* Work required: Only an exact copy is wanted: the lines from the one holding "Where should I" through the last line below, minus the pictures.

○ ○ ○ ○ ○ ○ ○

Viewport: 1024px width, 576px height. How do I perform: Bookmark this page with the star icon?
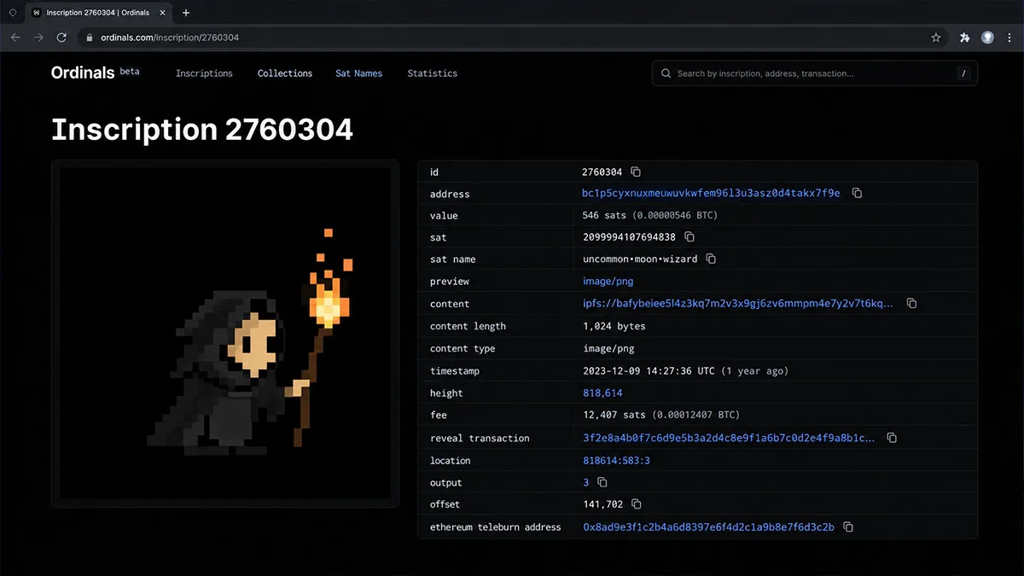[x=936, y=38]
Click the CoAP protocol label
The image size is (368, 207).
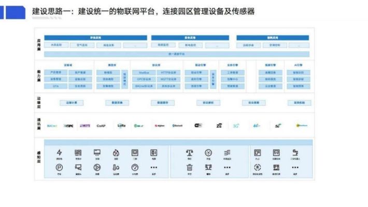101,126
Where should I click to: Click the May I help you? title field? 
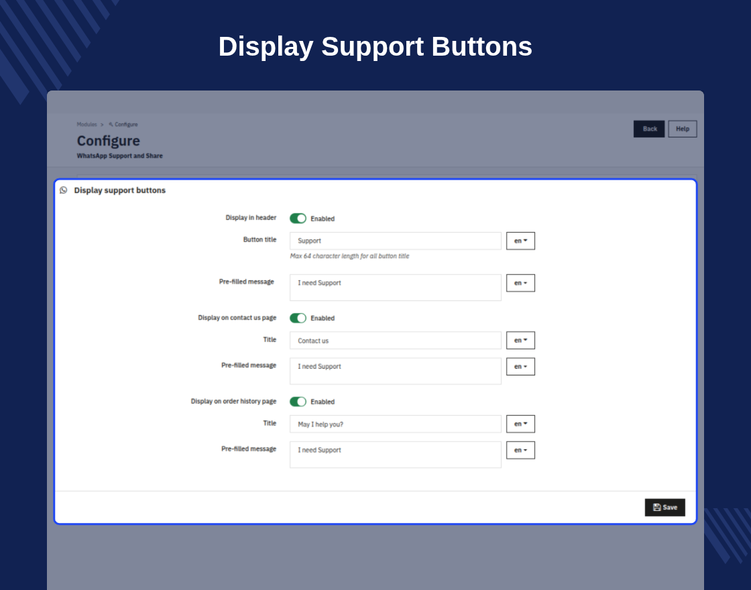tap(396, 424)
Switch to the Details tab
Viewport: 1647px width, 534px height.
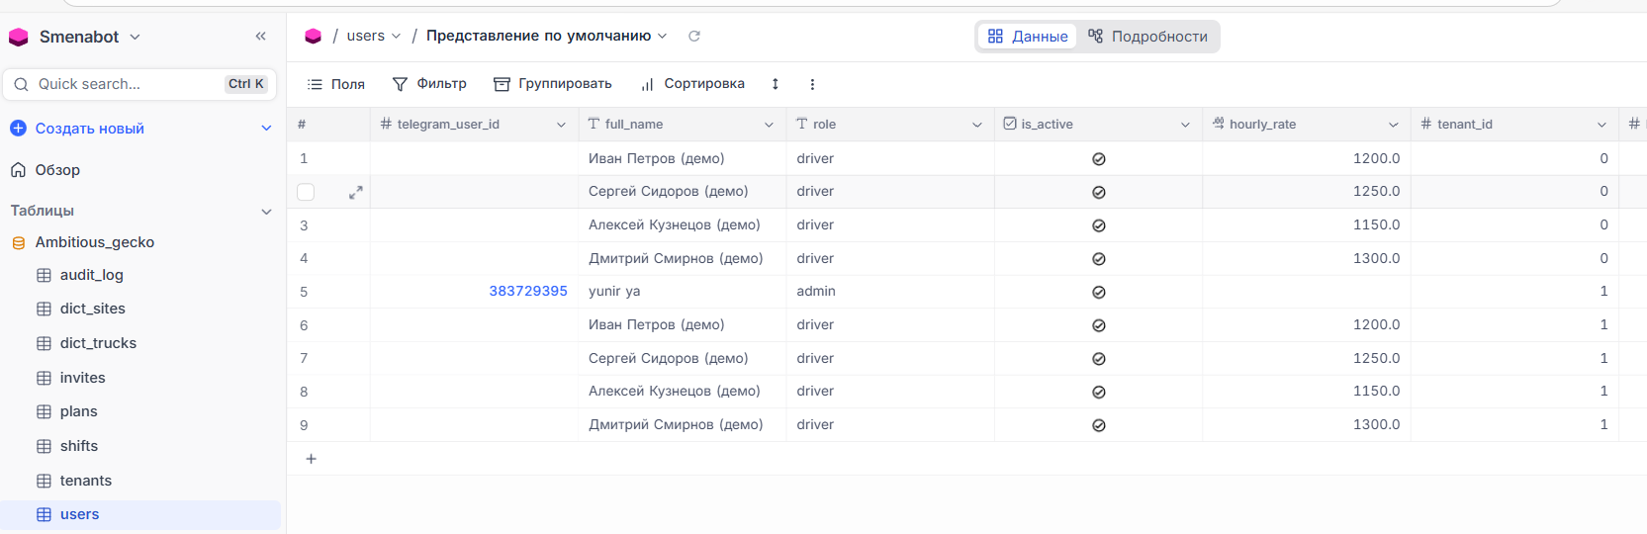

○ ○ ○ ○ ○ ○ ○

* Your response:
Where should I click to: Click the May I help you? title field? 
tap(396, 424)
Switch to the Details tab
Viewport: 1647px width, 534px height.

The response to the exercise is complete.